"THEY hate our freedom!", "THEY want to destroy our way of life!", "THEY love death more than they love life!", "Islamofascits this and Islamofascists that....". These and other like-minded statements permeated the airwaves and newspaper headlines during the early post 9/11 frenzy. There was talk, by otherwise reasonable people, of internment camps and mass expulsions. Paranoia and xenophobic patriotism electrified the air and made every Arab and Muslim living here retract in fear, concern and anger. We all wondered how far this will go and whether we should pack our bags and leave.
Changez, a highly successful immigrant and the protagonist of Hamid's novel, chose to leave. Mohsin Hamid's intriguing novel is a monologue by Changez as he entertains an American visitor to dinner at a Lahore restaurant. Changez, a Pakistani immigrant, recounts his years in America starting as an ambitious student at Princeton, on to success in the rarefied air of a Manhattan valuation company. Then 9/11 transpires and things start to unravel. He becomes disenchanted with post-9/11 America and feels torn and guilty about being away from his family in Lahore as Pakistan and India, with American collusion, edge towards war. He thinks of returning home. His mind is made up when on an business assignment in Chile, a book editor compares Changez, a soldier in a high temple of the American capitalist empire, to an Ottoman Jannisary . Changez returns to Pakistan where he becomes a vocal critic of American foreign policy.

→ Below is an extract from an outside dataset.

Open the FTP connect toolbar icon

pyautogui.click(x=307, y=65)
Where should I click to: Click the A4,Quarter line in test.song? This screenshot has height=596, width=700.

Early on in the novel, we learn that the American visitor is not a guest but is there in some official capacity. Tension builds as we learn that the American is uneasy and suspicious. We get a distinct feeling that something ominous is about to happen but Hamid's deft storytelling leaves us guessing to the end. In fact we are left guessing at the novel's abrupt end as to what exactly happened. Perhaps it is a statement by Hamid about the murky and yet unresolved state of affair between East-West, seven years after the start of the open-ended "war on terror".
Through the monologue Hamid answers the question that Americans keep asking: "why do they hate us?". Hamid's response is not an angry polemic but a subtle, intelligent explanation. It is the fact that the United States is, whether Americans want to admit it or not, the world's economic and military bully. American by and large see themselves as moral and decent individuals but there is a fine line between moral rectitude and condescending, self-absorbed, self-righteousness. America's asymmetric response to 9/11 is one manifestation of this syndrome.
Seven years on, the tide of mindless flag waving is slowly turning -slowly. This book was published in 2007 to uniformly good reviews. Yet I bought it from a bookstore a couple of weeks ago from a pile of deeply discounted books, an indication that it is not selling well. It is too bad, this book should be widely read by Americans. I guess it is more reassuring to read a book by pseudo-experts reassuring you of your moral superiority and confirming that the enemy is more vile than Satan, than to read a book that holds a mirror up to your face and shows you all the warts and wrinkles that you would rather forget.